With Bradford and a weak NFL East, the Eagles should go into the season with some hope of making the playoffs. It is hard to imagine that a fan base would be happier going into the season with a lesser quarterback and a zero chance at a playoff game.
The real problem here is that football fans are also regular-day employees, and it hurts to see a middle manager being paid over $100 million for a mediocre career.
Well, it’s the NFL and Bradford is a veteran quarterback. Try to forget the green money, and cheer for the green jersey.
It's difficult to find anything positive out of a domestic violence case, but at least we can look at the case of the Yankees’ Aroldis Chapman and feel relieved that he did not challenge the 30-game suspension levied by new commissioner Rob Manfred.
There were no charges filed against Chapman, then with the Cincinnati Reds, as the local Florida police department decided that conflicting accounts of the events and insufficient evidence made a conviction unlikely.
But a conviction is no longer required for the league to act, and act it did.
Chapman, who fired eight shots in his garage after allegedly choking and pushing his girlfriend into a wall, decided that it was his responsibility to accept the ruling when he commented:
“Today, I accepted a 30-game suspension from Major League Baseball resulting from my actions on October 30, 2015. I want to be clear; I did not in any way harm my girlfriend that evening.

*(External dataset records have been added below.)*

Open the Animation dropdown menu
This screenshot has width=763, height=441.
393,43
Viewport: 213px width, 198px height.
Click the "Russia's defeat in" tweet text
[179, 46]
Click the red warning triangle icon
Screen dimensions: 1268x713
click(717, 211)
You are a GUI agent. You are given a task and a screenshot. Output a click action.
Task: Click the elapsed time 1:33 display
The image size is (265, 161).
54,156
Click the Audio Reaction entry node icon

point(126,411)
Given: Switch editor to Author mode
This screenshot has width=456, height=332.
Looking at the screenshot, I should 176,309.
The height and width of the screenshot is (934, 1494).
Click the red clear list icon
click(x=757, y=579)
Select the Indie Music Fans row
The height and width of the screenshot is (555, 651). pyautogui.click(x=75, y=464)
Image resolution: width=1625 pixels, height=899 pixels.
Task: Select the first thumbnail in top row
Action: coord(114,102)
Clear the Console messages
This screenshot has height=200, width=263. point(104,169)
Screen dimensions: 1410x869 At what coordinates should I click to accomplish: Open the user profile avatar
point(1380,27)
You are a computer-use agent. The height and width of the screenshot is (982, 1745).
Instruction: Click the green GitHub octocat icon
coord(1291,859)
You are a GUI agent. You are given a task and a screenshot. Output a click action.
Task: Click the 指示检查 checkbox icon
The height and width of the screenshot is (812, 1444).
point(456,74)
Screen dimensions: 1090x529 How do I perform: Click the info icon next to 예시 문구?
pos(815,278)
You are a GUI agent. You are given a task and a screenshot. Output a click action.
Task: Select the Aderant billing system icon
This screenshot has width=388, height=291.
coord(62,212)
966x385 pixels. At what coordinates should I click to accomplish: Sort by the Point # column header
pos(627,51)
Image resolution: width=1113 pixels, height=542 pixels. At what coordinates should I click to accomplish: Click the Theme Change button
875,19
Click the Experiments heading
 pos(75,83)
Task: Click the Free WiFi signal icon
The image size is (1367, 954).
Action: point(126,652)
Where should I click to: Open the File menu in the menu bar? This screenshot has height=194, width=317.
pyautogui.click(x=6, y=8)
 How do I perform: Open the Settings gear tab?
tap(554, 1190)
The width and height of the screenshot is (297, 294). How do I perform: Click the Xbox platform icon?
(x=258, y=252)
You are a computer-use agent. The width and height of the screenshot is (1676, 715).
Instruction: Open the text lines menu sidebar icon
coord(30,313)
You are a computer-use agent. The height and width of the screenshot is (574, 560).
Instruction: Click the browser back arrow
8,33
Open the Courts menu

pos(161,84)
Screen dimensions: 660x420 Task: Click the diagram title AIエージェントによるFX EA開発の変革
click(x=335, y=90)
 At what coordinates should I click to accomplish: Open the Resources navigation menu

However, I should have exercised better judgment with respect to certain actions, and for that I am sorry. The decision to accept a suspension, as opposed to appealing one, was made after careful consideration. I made this decision in an effort to minimize the distractions that an appeal would cause the Yankees, my new teammates and most importantly, my family.
"I have learned from this matter, and I look forward to being part of the Yankees’ quest for a 28th World Series title. Out of respect for my teammates and my family, I will have no further comment."
It’s still a while away, but the first of what could be three great games with huge playoff ramifications will take place Saturday night, March 19 when the Pittsburgh Penguins come to Philadelphia.
The Penguins, who hold a 3-point advantage over the Flyers for the final wild-card spot in the Eastern Conference, have a relatively difficult schedule down the stretch, including two games each against the conference-leading Capitals and the runner-up Rangers.
Things could get REALLY interesting in the season's final days when the Flyers travel to Pittsburgh on April 3 and then host the Penguins six days later.
For the NHL, things just don’t get much better than the Flyers and Penguins in late-season grudge matches.
And, in what could be a real twist, fans should remember that the Flyers game in Brooklyn against the Islanders this season was postponed by a snowstorm and rescheduled for April 10 – the day after the Flyers' season was set to end.
So the playoff hopes could go down to the wire – and then some.